そのトークの最後に突如「閉店」という話が飛び出し、立見も含め満員となっていた客席はざわついた。閉店の理由を山本は「あそこのビルがね、ついに解体されるということで…」と語り、続けて「難波エリアで物件探してます」と今後の移転再開に意欲をみせた。
このトークショーでは、少年ナイフにはじまり、2000年以降のあふりらんぽ、オシリペンペンズ、GEZANなど、「難波ベアーズ」が輩出してきた多くのアーティストがライブ映像とともに紹介された。アーティスト本人も何名か会場におり、ステージの登壇者たちと、時折会話をするシーンも。
あふりらんぽの活動で知られるアーティストのONIも、この日客席に。閉店の発表を受け「最初どのライブハウスもデモテープ送っても相手にされなかった。ベアーズだけが、ライブに出してくれて、自分が自分のままでいて良いと肯定してくれた。あの場所にたくさんの人が救われてきたと思う」と惜しんでいた。

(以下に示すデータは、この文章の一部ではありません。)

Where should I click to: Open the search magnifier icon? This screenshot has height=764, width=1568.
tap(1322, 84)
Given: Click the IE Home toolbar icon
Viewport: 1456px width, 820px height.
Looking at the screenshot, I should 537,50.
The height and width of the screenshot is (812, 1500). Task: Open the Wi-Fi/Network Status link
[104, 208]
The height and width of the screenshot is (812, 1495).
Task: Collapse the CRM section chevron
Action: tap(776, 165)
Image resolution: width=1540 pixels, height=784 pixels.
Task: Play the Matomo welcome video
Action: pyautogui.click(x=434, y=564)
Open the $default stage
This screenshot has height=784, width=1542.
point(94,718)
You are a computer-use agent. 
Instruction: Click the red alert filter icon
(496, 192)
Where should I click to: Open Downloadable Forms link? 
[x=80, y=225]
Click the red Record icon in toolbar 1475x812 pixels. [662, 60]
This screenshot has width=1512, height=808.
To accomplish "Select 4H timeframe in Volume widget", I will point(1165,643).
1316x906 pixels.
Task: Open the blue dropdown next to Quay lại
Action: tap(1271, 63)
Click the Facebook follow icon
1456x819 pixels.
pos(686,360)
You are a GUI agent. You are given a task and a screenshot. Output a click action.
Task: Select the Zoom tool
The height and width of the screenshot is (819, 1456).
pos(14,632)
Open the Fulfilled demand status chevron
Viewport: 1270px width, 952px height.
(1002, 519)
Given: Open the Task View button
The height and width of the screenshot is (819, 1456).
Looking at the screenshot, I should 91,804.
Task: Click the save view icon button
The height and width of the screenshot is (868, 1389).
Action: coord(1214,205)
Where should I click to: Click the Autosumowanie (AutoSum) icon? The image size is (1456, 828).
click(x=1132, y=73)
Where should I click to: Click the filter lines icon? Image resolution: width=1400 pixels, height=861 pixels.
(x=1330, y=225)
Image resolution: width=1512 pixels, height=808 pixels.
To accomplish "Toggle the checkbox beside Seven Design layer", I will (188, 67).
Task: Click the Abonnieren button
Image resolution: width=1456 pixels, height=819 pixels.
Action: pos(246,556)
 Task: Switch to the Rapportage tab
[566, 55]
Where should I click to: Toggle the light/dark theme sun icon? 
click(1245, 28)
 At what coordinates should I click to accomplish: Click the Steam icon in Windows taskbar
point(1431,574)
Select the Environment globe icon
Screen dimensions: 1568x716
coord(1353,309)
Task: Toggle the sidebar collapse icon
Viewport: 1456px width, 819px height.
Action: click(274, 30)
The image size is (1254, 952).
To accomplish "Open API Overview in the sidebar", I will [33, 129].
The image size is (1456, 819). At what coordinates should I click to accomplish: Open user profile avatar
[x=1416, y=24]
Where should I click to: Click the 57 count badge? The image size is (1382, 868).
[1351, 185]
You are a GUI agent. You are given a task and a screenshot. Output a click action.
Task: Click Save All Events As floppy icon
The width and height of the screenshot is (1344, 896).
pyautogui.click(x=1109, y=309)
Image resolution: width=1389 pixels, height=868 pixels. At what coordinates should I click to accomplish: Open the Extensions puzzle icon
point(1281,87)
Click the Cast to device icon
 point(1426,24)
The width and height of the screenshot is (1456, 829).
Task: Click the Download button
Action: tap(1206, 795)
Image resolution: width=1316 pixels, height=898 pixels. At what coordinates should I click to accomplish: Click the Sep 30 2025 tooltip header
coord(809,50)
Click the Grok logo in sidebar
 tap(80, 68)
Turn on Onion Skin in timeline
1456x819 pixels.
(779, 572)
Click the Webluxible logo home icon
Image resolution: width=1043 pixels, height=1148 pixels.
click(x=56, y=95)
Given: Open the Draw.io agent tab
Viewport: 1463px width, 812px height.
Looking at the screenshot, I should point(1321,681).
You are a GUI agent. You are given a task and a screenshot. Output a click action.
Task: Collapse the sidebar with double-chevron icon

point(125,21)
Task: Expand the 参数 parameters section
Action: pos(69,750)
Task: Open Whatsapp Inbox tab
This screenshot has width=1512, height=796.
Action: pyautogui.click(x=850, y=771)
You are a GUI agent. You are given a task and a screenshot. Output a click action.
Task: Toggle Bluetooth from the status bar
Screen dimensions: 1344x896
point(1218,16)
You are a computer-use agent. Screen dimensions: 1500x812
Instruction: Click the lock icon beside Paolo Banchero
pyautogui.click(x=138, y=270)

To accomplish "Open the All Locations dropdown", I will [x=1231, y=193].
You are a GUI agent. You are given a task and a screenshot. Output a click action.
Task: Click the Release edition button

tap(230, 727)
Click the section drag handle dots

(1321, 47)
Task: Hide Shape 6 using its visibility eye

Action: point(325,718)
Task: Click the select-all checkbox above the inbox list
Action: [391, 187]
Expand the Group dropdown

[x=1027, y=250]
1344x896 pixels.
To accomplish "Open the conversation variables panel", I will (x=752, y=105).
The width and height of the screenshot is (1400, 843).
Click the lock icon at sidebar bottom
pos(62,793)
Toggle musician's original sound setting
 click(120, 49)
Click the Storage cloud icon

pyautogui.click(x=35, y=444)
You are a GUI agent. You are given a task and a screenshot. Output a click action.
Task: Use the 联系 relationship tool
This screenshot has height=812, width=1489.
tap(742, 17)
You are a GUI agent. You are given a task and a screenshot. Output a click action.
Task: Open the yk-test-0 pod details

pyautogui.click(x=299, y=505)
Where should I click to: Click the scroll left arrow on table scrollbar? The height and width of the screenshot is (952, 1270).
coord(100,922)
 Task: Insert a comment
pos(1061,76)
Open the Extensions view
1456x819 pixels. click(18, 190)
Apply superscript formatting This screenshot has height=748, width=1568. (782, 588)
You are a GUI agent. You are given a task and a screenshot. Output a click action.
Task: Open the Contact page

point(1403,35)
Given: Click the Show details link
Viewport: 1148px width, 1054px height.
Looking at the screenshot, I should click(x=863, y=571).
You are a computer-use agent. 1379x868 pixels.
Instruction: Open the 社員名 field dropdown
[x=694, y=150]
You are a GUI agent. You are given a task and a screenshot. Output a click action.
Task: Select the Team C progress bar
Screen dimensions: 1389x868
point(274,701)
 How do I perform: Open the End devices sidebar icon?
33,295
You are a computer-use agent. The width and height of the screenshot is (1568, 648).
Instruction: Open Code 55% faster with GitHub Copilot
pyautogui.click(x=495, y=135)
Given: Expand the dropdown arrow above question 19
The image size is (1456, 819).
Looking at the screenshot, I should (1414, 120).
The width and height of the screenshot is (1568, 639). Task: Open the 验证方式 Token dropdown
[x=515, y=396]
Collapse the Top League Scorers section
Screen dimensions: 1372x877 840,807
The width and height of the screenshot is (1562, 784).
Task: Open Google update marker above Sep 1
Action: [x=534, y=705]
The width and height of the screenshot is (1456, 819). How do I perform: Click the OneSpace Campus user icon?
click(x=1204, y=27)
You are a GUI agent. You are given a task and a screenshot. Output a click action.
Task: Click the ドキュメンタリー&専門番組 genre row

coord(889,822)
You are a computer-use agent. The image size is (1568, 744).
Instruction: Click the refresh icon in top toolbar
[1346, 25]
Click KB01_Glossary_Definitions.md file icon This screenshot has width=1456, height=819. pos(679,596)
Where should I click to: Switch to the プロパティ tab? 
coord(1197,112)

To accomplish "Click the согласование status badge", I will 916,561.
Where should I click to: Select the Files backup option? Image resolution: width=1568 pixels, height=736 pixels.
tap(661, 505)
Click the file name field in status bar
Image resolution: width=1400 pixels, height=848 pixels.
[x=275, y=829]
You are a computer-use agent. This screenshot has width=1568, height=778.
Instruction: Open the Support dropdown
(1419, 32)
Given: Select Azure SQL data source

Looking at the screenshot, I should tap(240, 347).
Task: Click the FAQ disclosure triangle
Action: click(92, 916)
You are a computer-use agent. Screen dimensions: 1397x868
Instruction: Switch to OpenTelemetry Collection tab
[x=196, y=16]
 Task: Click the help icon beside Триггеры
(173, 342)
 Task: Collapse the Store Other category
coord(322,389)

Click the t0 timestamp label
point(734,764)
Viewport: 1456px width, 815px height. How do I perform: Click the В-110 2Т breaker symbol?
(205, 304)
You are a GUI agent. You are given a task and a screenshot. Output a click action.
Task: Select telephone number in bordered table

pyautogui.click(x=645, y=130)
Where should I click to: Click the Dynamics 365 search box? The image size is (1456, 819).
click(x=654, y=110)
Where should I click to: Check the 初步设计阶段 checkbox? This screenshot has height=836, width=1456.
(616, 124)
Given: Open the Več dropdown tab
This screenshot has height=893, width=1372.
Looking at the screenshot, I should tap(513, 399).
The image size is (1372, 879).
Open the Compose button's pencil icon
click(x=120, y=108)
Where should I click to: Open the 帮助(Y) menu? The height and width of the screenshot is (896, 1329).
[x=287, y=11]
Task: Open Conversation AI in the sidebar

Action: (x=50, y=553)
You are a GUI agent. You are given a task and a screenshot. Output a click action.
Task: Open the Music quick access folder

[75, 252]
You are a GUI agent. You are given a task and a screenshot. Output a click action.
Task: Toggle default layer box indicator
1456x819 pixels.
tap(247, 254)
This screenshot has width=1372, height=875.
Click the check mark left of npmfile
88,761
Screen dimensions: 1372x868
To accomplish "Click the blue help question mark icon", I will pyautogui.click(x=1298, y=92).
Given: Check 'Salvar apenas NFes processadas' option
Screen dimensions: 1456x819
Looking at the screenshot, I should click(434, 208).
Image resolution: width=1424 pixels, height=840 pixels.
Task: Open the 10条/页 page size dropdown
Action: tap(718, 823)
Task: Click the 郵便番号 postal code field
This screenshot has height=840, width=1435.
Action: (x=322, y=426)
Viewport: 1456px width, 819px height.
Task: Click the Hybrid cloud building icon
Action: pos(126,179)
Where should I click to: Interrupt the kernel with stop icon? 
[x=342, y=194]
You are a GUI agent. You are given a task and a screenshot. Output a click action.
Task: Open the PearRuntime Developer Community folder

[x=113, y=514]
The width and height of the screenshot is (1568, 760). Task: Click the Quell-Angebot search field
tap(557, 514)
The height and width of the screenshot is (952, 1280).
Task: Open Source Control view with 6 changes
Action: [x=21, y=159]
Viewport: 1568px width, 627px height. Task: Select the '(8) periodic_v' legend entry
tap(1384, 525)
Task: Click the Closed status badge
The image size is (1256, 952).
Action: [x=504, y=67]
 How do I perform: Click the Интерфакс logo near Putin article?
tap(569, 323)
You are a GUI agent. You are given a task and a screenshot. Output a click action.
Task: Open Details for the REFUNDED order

SNSにも衝撃が走り、「難波ベアーズ閉店マジ?」「ただただ悲しい」「泣きながら帰ってきた」「味園ユニバースに続き難波ベアーズまで…」「関西オルタナの聖地、移転再開強く望んでます」「ガチいい箱、観るにも出るにも最高」など、驚き、悲しみ、応援など、さまざまな投稿が寄せられている。
また、梅田のライブハウス「ムジカジャポニカ」は「山本精一さえ生きてたら、何処の場所でもベアーズ!存続を応援します」とSNSで力強いメッセージを発信。これらの多くの投稿に、関西の音楽シーンにおける「難波ベアーズ」の影響力の大きさを改めて感じた。
今年7月に閉館した「味園ユニバース」に続き、関西音楽シーンに欠かせない場所がまたひとつ消えることになるが、「難波ベアーズ」の残りの日々、そして新たな場所での展開にも注目していきたい。